He completed the volume in 225 pages, with numerous printed sidenotes that make it easy to consult. An incidental reference to printing occurs in a law for land partition (p. 185-197) which states that land proprietors "may subscribe a writing, and publish the same in one or more of the public News-papers printed in the Territory, in the State of Kentucky, and at the seat of government of the United States, for twelve successive weeks" in order to announce the appointment of commissioners to divide their property into lots. Subsequently, advertisements were to be placed in the newspapers for six weeks to announce a balloting or drawing for the subdivided lots.
(Northwest Territory Laws)
The Library of Congress owns two copies of this Cincinnati imprint. One, lacking the title page and final leaf, is bound in a volume of unknown provenance, possibly obtained about 1912, containing four early editions of Northwest Territory laws. The other is a separate copy, lacking the last three leaves. This more interesting copy has two inscriptions on its title page, the words written uppermost posing some difficulty: "Ex Biblioth[eca] Sem[inari]i [——] S[anc]ti Sulp[icii] Baltimoriensis"; but they make clear that this copy once belonged to the Sulpician seminary founded at Baltimore in 1791 and now named St. Mary's Seminary. A number of similarly inscribed books still retained by the seminary were once part of a special faculty library that merged with the regular seminary library about 1880. Many books from the faculty library bear signatures of individual priests who were their original owners. Thus the second inscription "Dilhet" refers to Jean Dilhet (1753-1811), a Sulpician who spent nine years in this country and was assigned to the pastorate of Raisin River (then in the Northwest Territory, in what is now Monroe County, Mich.) from 1798 to 1804. During 1804 and 1805 he worked in Detroit with Father Richard, who later established a press there (see next section).[50] Its absence from the Library's early catalogs implies that the present copy was acquired sometime after 1875. Two date stamps indicate that the Library had it rebound twice, in 1904 and 1947.

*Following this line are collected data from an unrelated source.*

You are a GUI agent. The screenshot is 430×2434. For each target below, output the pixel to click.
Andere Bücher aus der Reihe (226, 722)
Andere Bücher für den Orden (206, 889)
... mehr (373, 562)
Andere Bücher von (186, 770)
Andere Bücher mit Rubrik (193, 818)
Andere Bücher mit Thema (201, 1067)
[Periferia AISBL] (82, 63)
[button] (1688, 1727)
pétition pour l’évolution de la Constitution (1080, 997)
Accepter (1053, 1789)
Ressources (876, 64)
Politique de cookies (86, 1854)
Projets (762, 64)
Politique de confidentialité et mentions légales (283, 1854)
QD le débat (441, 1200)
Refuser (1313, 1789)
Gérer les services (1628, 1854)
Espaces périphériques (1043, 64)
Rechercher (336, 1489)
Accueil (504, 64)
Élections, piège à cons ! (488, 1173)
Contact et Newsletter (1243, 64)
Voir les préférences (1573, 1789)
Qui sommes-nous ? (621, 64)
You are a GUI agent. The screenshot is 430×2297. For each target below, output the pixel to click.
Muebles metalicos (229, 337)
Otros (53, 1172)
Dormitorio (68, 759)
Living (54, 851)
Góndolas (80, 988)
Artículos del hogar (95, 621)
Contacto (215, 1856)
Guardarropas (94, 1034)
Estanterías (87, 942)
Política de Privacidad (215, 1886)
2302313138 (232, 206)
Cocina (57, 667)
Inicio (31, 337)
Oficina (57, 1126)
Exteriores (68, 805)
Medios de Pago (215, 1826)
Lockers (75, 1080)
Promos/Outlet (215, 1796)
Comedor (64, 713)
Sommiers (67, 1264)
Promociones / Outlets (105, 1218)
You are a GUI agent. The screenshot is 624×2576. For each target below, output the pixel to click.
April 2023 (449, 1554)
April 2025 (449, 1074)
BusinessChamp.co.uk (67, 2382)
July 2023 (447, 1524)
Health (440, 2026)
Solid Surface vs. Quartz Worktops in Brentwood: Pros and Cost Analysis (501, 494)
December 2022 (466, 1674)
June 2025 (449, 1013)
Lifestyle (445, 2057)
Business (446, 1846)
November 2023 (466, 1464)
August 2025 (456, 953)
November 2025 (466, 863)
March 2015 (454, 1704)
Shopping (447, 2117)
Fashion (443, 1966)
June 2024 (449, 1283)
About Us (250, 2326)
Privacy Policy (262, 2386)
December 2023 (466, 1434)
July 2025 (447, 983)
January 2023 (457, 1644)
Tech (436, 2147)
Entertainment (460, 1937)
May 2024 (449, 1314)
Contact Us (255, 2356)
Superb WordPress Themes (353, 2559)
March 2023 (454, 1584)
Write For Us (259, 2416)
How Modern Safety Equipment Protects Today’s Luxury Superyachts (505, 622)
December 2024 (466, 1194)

[48] See Douglas C. McMurtrie, Pioneer Printing in Ohio (Cincinnati, 1943).
[49] Quoted from Historical Records Survey, American Imprints Inventory, no. 17, A Check List of Ohio Imprints 1796-1820 (Columbus, 1941), p. 21.
[50] See the short biography of Dilhet in the preface to his Etat de l'église catholique ou Diocèse des Etats-Unis de l'Amérique septentrionale.... Translated and annotated by Rev. P. W. Browne (Washington, D.C., 1922).